# Lab 4: Data Wrangling [Total: 5 Points]

## Instructions

The purpose of this assignment is for you to practice with common data wrangling operations, such as converting from long to wide format, merging, reshaping, and aggregating data frames. You will carry out this task in the present notebook, and use the notebook to document the various steps of the exercise and to answer all questions.

You will be working with a dataset describing orders made by customers. We have created a number of datasets for the purpose. A data dictionary listing all columns and their meaning is provided below. Follow the instructions in each question, and answer the accompanying questions. Note that some of the questions will require you to write a Python function to compute the correct answer.
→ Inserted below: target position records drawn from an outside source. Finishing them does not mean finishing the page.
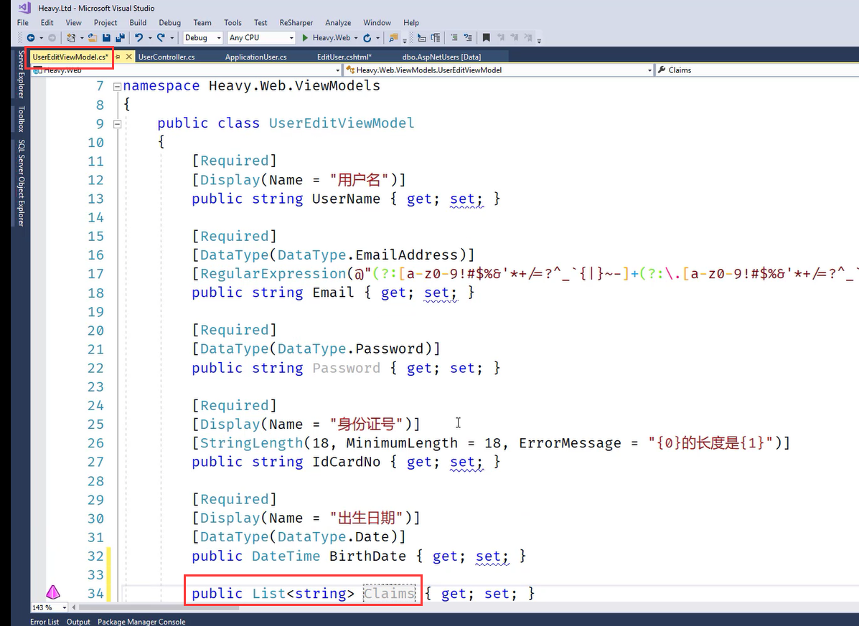The image size is (859, 626).
Task: Collapse the namespace Heavy.Web.ViewModels block
Action: (x=118, y=86)
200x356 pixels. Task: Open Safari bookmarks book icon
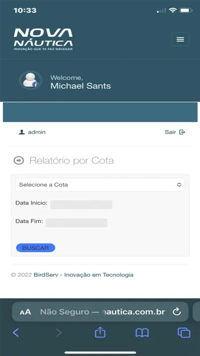point(142,333)
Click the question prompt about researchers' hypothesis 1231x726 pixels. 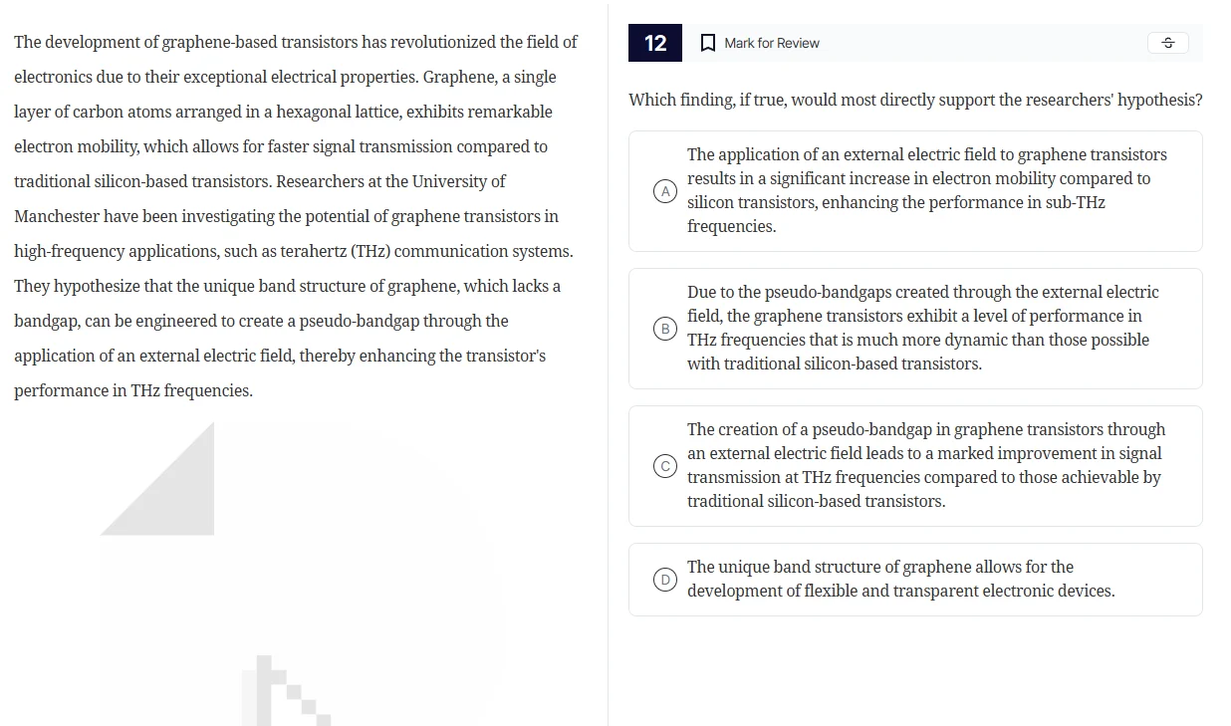pos(915,101)
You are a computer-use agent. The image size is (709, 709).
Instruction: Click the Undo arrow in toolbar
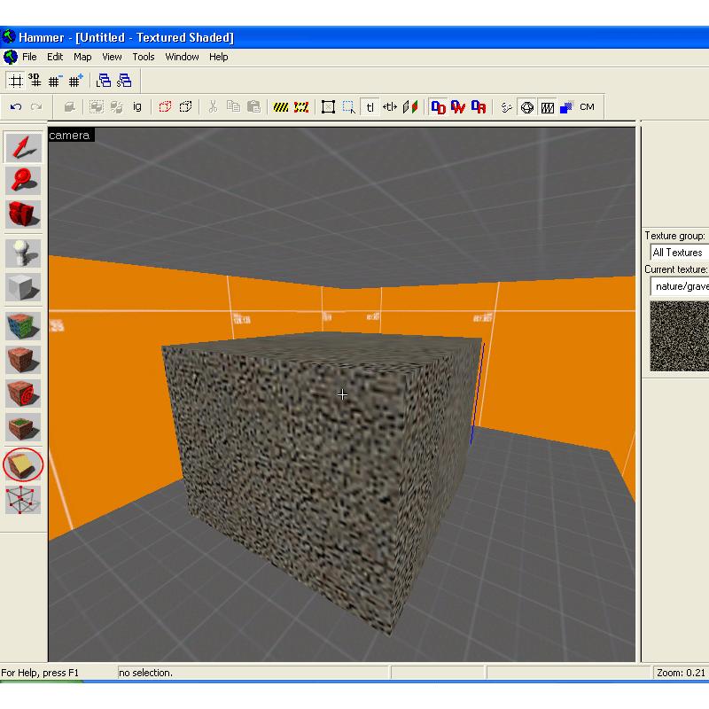(15, 107)
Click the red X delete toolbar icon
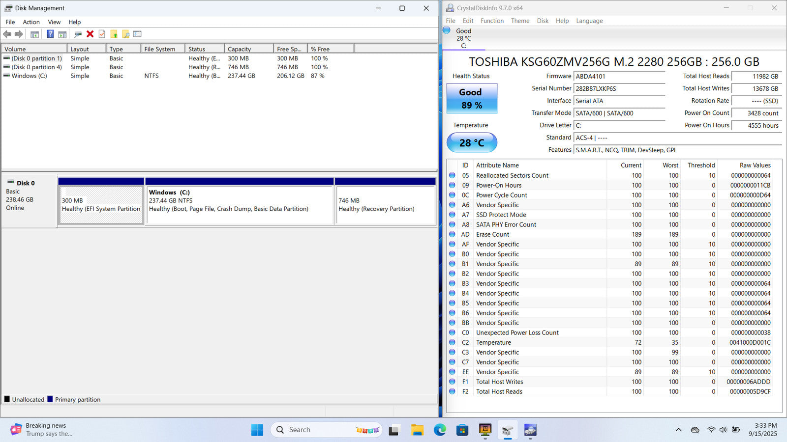The height and width of the screenshot is (442, 787). pyautogui.click(x=90, y=34)
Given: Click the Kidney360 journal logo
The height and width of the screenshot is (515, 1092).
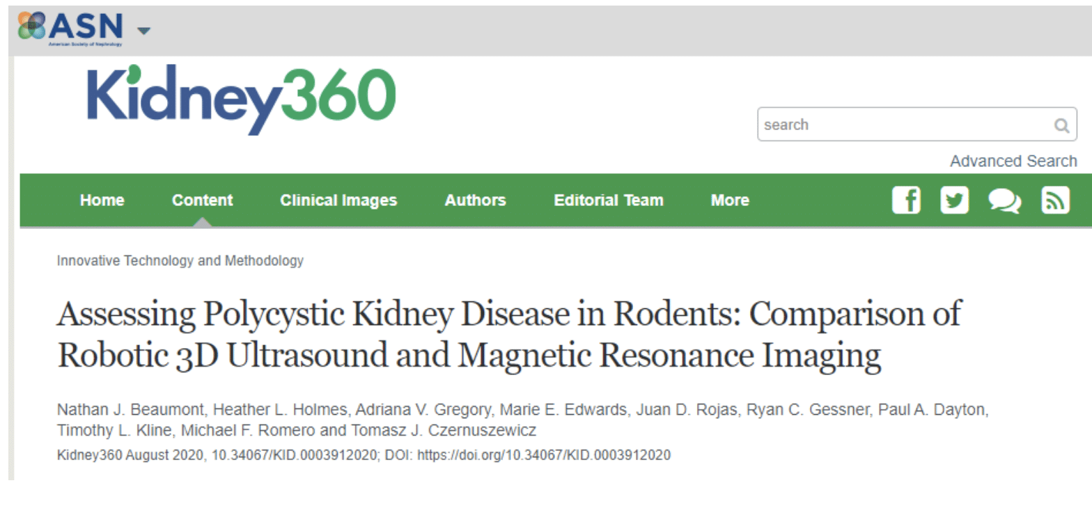Looking at the screenshot, I should coord(241,98).
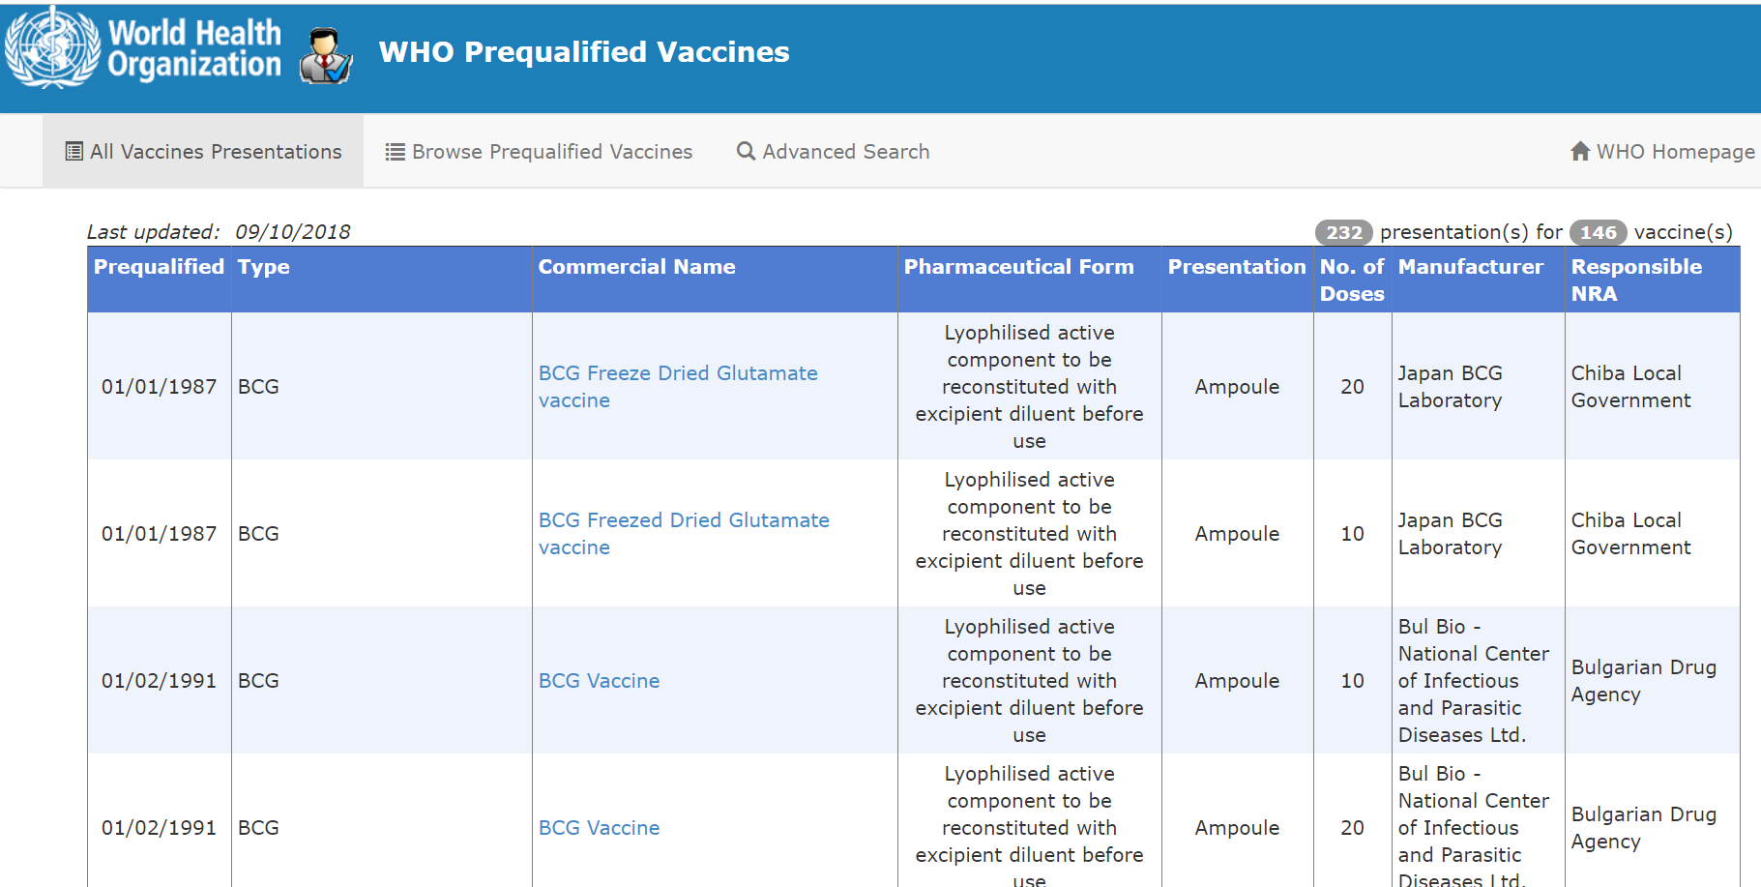Click the 232 presentations count badge
The image size is (1761, 887).
click(x=1343, y=232)
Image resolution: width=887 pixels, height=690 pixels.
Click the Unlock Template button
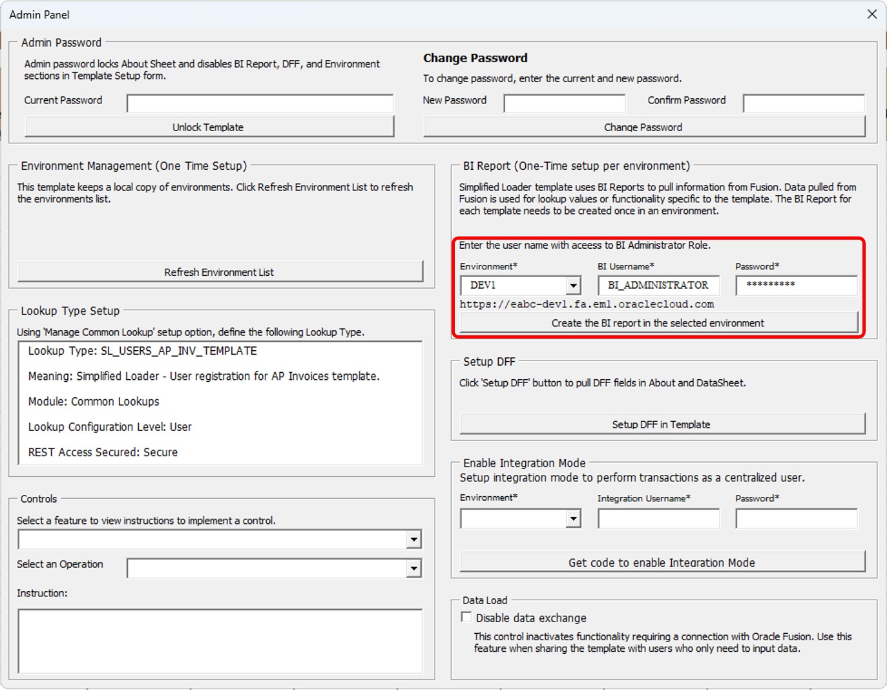(209, 126)
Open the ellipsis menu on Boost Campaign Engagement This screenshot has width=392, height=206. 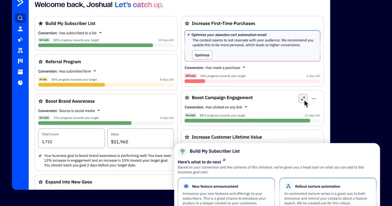point(314,98)
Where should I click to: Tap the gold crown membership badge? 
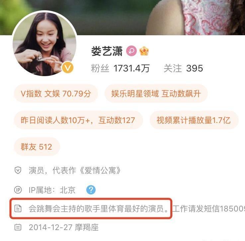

<div class="alert alert-info">
To grade your submission we will run your code into the autograder. The autograder will compare the value returned by your function (i.e. the student's answer) against the correct answer. The autograder code itself is not included in this notebook, so double check that your code works correctly before submitting.
</div>

## Required skills

This lab will let you practice the following skills:
- Converting from long to wide
- Merging data frames
- Reshaping data frames
- Aggregating data frames

Before you start working on it, review Chapter 3 (p. 141‒157) of the textbook and/or the notebooks posted on ELMS under "Data Wrangling module".


## Table of Contents
<ul>
    <li><a href="#Data-dictionary">Data dictionary</a></li>
    <li><a href="#Submission-checklist">Submission checklist</a> [1 point]</li>
    <li><a href="#Q1">Question 1</a> [1 point]</li>
    <li><a href="#Q2">Question 2</a> [1 point]</li>
    <li><a href="#Q3">Question 3</a> [1 point]</li>
    <li><a href="#Q4">Question 4</a> [1 point]</li>
    <li><a href="#Q5">Question 5</a> [1 point]</li>
</ul>

## Data dictionary

This LAB includes multiple data files about an e-commerce website and grocery store, each corresponding to a different pandas table/data frame.

### File `orders.csv`

Each row in this table represents an order made by a particular customer. An order may contain multiple products.
- `order_id` &ndash; Unique order identifier;
- `user_id` &ndash; Unique user identifier;
- `order_number` &ndash; Order number (how many times a particular user has ordered using this service);
- `order_dow` &ndash; Day of week of the order (`0` &ndash; Monday &#8230; `6` &ndash; Sunday);
- `order_hour_of_day` &ndash; Hour of the day the order was placed;
- `days_since_prior_order` &ndash; Number of days since the user's previous order;

### File `products.csv`

Each row in this table represents a product in the store's inventory.
- `product_id` &ndash; Product ID (unique identifier for each product);
- `product_name` &ndash; Product name;
- `aisle_id` &ndash; Aisle ID (unique identifier for each aisle);
- `department_id` &ndash; Department ID (unique identifier for each department);

### File `order_products.csv` 

Each row in this table information about a particular product that is part of an order.
- `order_id` &ndash; Unique order identifier;
- `product_id` &ndash; Product ID (Unique identifier for each product);
- `add_to_cart_order` &ndash; Order in which product was added to cart;
- `reordered` &ndash; Was the item reordered?

### File `OrganicAisle.csv`

Each row in this table contains information about a particular aisle. Only organic products are included in this table.
- `aisle_id` &ndash; Aisle ID (unique identifier for each aisle);
- `num_items` &ndash; Number of items ordered;
- `aisle` &ndash; Aisle name;

### File `ConventionalAisle.csv`
Each row in this table contains information about a particular aisle. Only conventional products are included in this table.
- `aisle_id` &ndash; Aisle ID (Unique identifier for each aisle);
- `num_items` &ndash; Number of items ordered;
- `aisle` &ndash; Aisle name.

## Submission checklist

**Points**: 1

Before submitting make sure that:

1. Your name is included above, plus the name of any collaborator you worked with;
2. All Markdown cells you edited are rendering correctly, especially the ones with answers.
3. You have removed any `raise NotImplementedError()` line from your code cells.

## Q1 

**Points**: 1

Write a function to called `busiest_dow` that returns the day of the week with most orders.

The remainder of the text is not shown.